- _Description of the task_: Retype the whole listing exactly.

Content starts

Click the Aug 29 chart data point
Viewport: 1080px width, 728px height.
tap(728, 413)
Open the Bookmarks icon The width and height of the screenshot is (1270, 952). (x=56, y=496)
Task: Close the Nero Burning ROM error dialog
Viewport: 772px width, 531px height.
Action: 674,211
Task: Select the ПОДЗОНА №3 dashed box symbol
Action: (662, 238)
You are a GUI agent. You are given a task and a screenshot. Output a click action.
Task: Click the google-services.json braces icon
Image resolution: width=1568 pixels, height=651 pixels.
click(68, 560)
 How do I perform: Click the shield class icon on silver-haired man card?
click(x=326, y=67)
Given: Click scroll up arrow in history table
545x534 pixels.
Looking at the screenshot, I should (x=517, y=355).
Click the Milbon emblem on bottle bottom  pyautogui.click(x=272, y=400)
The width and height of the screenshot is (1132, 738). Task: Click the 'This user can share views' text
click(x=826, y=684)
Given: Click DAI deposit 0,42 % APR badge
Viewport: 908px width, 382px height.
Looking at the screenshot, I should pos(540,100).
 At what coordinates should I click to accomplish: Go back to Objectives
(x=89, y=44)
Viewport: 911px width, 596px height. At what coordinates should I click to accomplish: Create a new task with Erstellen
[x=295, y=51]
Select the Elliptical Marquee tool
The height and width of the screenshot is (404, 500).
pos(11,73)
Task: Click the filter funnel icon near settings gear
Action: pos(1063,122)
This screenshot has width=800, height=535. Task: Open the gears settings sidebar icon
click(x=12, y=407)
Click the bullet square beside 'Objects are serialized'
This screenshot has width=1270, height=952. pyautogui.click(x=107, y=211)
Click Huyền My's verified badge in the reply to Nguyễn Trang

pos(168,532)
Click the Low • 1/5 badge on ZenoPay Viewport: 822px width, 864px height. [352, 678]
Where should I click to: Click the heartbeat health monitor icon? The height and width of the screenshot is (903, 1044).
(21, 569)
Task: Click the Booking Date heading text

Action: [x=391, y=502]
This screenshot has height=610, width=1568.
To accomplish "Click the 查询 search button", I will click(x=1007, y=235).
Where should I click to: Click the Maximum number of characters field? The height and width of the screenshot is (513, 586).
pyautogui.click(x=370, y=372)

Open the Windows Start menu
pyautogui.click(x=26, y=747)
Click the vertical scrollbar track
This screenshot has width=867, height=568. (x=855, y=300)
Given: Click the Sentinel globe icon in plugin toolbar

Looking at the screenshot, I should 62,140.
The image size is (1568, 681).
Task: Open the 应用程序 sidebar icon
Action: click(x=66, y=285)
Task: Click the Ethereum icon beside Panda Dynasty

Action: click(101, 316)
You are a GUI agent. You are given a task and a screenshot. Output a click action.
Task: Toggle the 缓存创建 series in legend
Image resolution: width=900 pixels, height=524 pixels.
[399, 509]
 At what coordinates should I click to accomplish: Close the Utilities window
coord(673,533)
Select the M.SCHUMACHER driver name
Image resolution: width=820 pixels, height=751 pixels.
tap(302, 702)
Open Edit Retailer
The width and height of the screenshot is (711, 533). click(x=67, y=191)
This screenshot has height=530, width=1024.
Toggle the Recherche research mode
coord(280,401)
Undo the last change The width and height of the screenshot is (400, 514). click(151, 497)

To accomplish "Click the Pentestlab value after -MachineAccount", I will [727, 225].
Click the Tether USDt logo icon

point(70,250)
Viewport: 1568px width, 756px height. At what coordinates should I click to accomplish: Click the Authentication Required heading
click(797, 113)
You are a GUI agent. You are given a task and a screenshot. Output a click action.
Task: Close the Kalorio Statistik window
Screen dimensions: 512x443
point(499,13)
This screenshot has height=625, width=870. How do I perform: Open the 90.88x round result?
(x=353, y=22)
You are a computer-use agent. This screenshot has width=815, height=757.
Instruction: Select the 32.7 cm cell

Content ends

- _Written solution_:
Click the Aug 29 chart data point
Viewport: 1080px width, 728px height.
tap(728, 413)
Open the Bookmarks icon The width and height of the screenshot is (1270, 952). (x=56, y=496)
Task: Close the Nero Burning ROM error dialog
Viewport: 772px width, 531px height.
Action: 674,211
Task: Select the ПОДЗОНА №3 dashed box symbol
Action: (662, 238)
You are a GUI agent. You are given a task and a screenshot. Output a click action.
Task: Click the google-services.json braces icon
Image resolution: width=1568 pixels, height=651 pixels.
click(68, 560)
 How do I perform: Click the shield class icon on silver-haired man card?
click(x=326, y=67)
Given: Click scroll up arrow in history table
545x534 pixels.
Looking at the screenshot, I should (x=517, y=355).
Click the Milbon emblem on bottle bottom  pyautogui.click(x=272, y=400)
The width and height of the screenshot is (1132, 738). Task: Click the 'This user can share views' text
click(x=826, y=684)
Given: Click DAI deposit 0,42 % APR badge
Viewport: 908px width, 382px height.
Looking at the screenshot, I should pos(540,100).
 At what coordinates should I click to accomplish: Go back to Objectives
(x=89, y=44)
Viewport: 911px width, 596px height. At what coordinates should I click to accomplish: Create a new task with Erstellen
[x=295, y=51]
Select the Elliptical Marquee tool
The height and width of the screenshot is (404, 500).
pos(11,73)
Task: Click the filter funnel icon near settings gear
Action: pos(1063,122)
This screenshot has width=800, height=535. Task: Open the gears settings sidebar icon
click(x=12, y=407)
Click the bullet square beside 'Objects are serialized'
This screenshot has width=1270, height=952. pyautogui.click(x=107, y=211)
Click Huyền My's verified badge in the reply to Nguyễn Trang

pos(168,532)
Click the Low • 1/5 badge on ZenoPay Viewport: 822px width, 864px height. [352, 678]
Where should I click to: Click the heartbeat health monitor icon? The height and width of the screenshot is (903, 1044).
(21, 569)
Task: Click the Booking Date heading text

Action: [x=391, y=502]
This screenshot has height=610, width=1568.
To accomplish "Click the 查询 search button", I will click(x=1007, y=235).
Where should I click to: Click the Maximum number of characters field? The height and width of the screenshot is (513, 586).
pyautogui.click(x=370, y=372)

Open the Windows Start menu
pyautogui.click(x=26, y=747)
Click the vertical scrollbar track
This screenshot has width=867, height=568. (x=855, y=300)
Given: Click the Sentinel globe icon in plugin toolbar

Looking at the screenshot, I should 62,140.
The image size is (1568, 681).
Task: Open the 应用程序 sidebar icon
Action: click(x=66, y=285)
Task: Click the Ethereum icon beside Panda Dynasty

Action: click(101, 316)
You are a GUI agent. You are given a task and a screenshot. Output a click action.
Task: Toggle the 缓存创建 series in legend
Image resolution: width=900 pixels, height=524 pixels.
[399, 509]
 At what coordinates should I click to accomplish: Close the Utilities window
coord(673,533)
Select the M.SCHUMACHER driver name
Image resolution: width=820 pixels, height=751 pixels.
tap(302, 702)
Open Edit Retailer
The width and height of the screenshot is (711, 533). click(x=67, y=191)
This screenshot has height=530, width=1024.
Toggle the Recherche research mode
coord(280,401)
Undo the last change The width and height of the screenshot is (400, 514). click(151, 497)

To accomplish "Click the Pentestlab value after -MachineAccount", I will [727, 225].
Click the Tether USDt logo icon

point(70,250)
Viewport: 1568px width, 756px height. At what coordinates should I click to accomplish: Click the Authentication Required heading
click(797, 113)
You are a GUI agent. You are given a task and a screenshot. Output a click action.
Task: Close the Kalorio Statistik window
Screen dimensions: 512x443
point(499,13)
This screenshot has height=625, width=870. How do I perform: Open the 90.88x round result?
(x=353, y=22)
You are a computer-use agent. This screenshot has width=815, height=757.
Instruction: Select the 32.7 cm cell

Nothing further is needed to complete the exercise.